An adviser to Collins on his dissertation was professor Richard Fumerton, a 41-year-teaching veteran in the subject of philosophy.
“Brian was always a delight to work with,” Fumerton said in an email interview. “He has always been very disciplined. He loves philosophy and always listens to criticisms and objections, but he’s equally willing to vigorously defend his views when he thinks he is right.”
Upon completion of his graduate degree, Collins began teaching philosophy as a visiting assistant professor at the University of Iowa and as an adjunct professor at Iowa Wesleyan College. One course in particular was a meaning of life class, a course where Collins asked students questions like: “What’s the meaning of life?” “Do we have meaning at all?” “Do we have to have a God?” “What if there is no God?”
Collins’ passion for teaching and love for philosophy was quickly noticed at the University of Iowa because he had only been teaching for one school year before winning the Outstanding Teaching Assistant Award. Only 30 of these awards are given out annually.
“I felt amazing,” Collins said.
Before joining Cal Lutheran Collins teamed up with Fumerton to devise a plan on how to get philosophy classes into high schools.
“For some time I have thought that high schools would benefit from offering their students philosophy courses,” Fumerton said. “We called it Introduction to Philosophy Through Film. The idea is to pair traditional philosophical readings with movies that raise some of the same themes. Because Brian is such an excellent and enthusiastic teacher, I immediately thought of him as the ideal partner.”
After pitching the idea they ran a hybrid class for two public schools and one private school for two pilot years.
While Collins enjoyed his time teaching at the University of Iowa, he knew he could never retain a permanent teaching position because he did his undergraduate work there.

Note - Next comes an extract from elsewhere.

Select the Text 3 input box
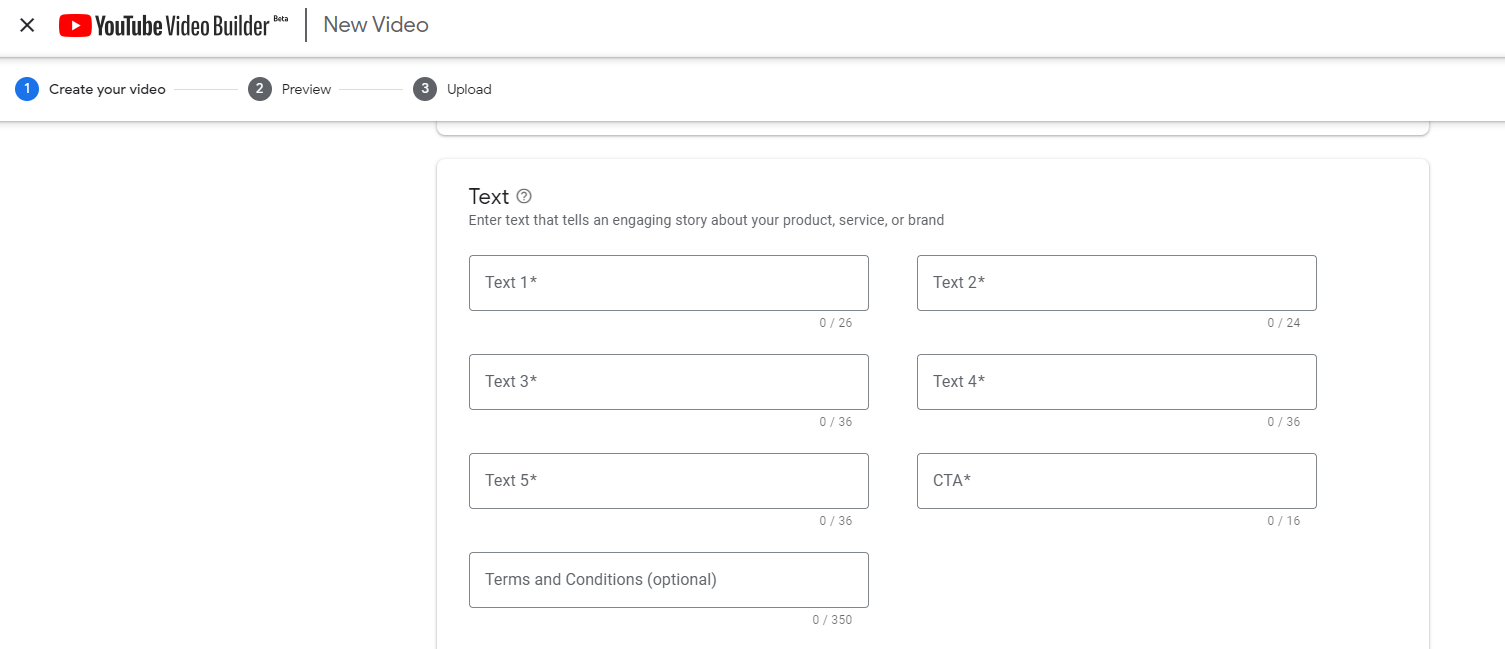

In his search for a teaching position, Collins applied for Cal Lutheran.
“Cal Lutheran was a highly prized place for me,” Collins said. “I love how the liberal arts tradition forces you to study things you wouldn’t study otherwise. I probably wouldn’t have taken philosophy if I hadn’t been forced to take it in the first place. I also think the Lutheran tradition is good in a higher level education setting because it is asking exactly what philosophy asks us to do, and that’s think critically about our beliefs.”
College of Arts and Science Dean Joan Griffin and Philosophy Department Chair Nathan Tierney were part of Collins’ hiring committee.
“Dr. Collins is a highly gifted, highly trained, passionate teacher of philosophy who, I have no doubt, will contribute much to CLU,” Tierney said. “Members of other departments, as well as administrators, have already expressed to me their pleasure at meeting him. I am sure his new students feel the same way. We are grateful to have him with us.”
Collins said he’s already highly impressed with the students’ level of rigor and their desire to understand such dense material. Collins is currently teaching an Introduction to Philosophy course, a History of Philosophy course and an upper level course titled Contemporary Political Philosophy.
“When we hire faculty members, we hope that they will be here for 20, 30, sometimes even 40 years. So he’s the future,” Griffin said in an email interview. “He brings a record of successful teaching…I think that students will enjoy his classes…and that his love of philosophy will be contagious.”
When Collins isn’t teaching, he can be found spending time with his wife and two kids. He has a passion for outdoor activities and discovered a love for surfing during his time in California.